Security Architecture

Identity and Access

OAuth2/OIDC via Keycloak (keycloak/ Dockerfile).
Kong gateway (http://localhost:8000) protects every /llm/* route using the built-in jwt plugin (validating Keycloak tokens) plus the custom keycloak-apikey plugin (X-API-Key: sk_* -> POST /auth/validate-api-key).
Clients obtain tokens using:
Guest endpoint (POST /llm/auth/guest-login via Kong) for quick local access; the LLM API coordinates with Keycloak.
OAuth2 (code/password/device) flows against the jan realm in Keycloak for registered users.
Services validate tokens with:
AUTH_ENABLED=true
AUTH_ISSUER, ACCOUNT, AUTH_JWKS_URL
Service auth: Media API, Response API, and MCP Tools enforce Keycloak-issued JWTs via AUTH_* settings and inherit Kong headers when needed.
Kong plugins: besides jwt/apikey, Kong applies rate limiting, request size limits, and header sanitization at the edge to keep unauthenticated traffic out.

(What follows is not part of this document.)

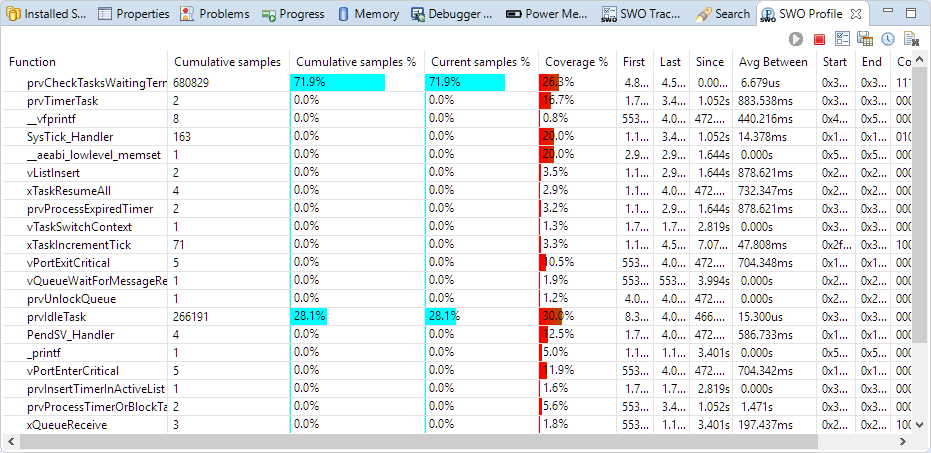Close the SWO Profile tab

(856, 14)
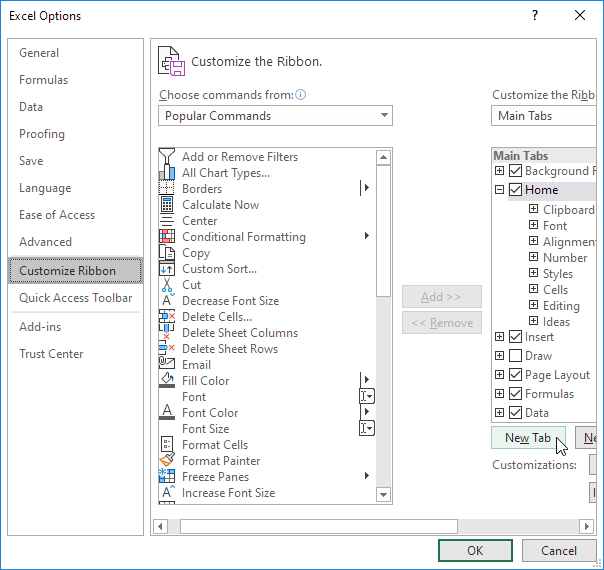Image resolution: width=604 pixels, height=570 pixels.
Task: Open the Popular Commands dropdown
Action: click(275, 116)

Public: Kong (8000) and, optionally, Keycloak admin (8085) when protected.
Private: LLM API (8080), Response API (8082), Media API (8285), MCP Tools (8091), vLLM (8101).
MCP network: SearXNG, Redis, Vector Store, SandboxFusion run on jan-server_mcp-network and are not exposed externally.
Kubernetes: use NetworkPolicies to isolate namespaces or rely on service mesh if available.

Databases: PostgreSQL instances run inside Docker/Kubernetes. Use managed services with TLS for production.
S3 credentials: stored in .env or secret stores, mounted into Media API only.
jan_ identifiers*: act as opaque references; actual S3 URLs are short lived.
Logs: structured JSON, avoid logging secrets (token middleware redacts sensitive headers).

Add new variables to .env.template with clear comments.
Mirror them in config/secrets.env.example.
Document usage in config/README.md and relevant service README.
For production, load values from secret managers or Kubernetes secrets instead of .env.

JWT validation: services reject expired or mismatched tokens and refresh their JWKS cache periodically.
Tool execution: SandboxFusion isolates python code; SANDBOX_FUSION_REQUIRE_APPROVAL can force manual approval.
Web fetches: SearXNG provides result filtering; Response API enforces depth/time budgets.
Media uploads: requests require a Bearer token plus MEDIA_MAX_BYTES/content-type validation before accepting bytes.
Rate limits: configure Kong plugins per route; Response API also throttles multi-step workflows internally.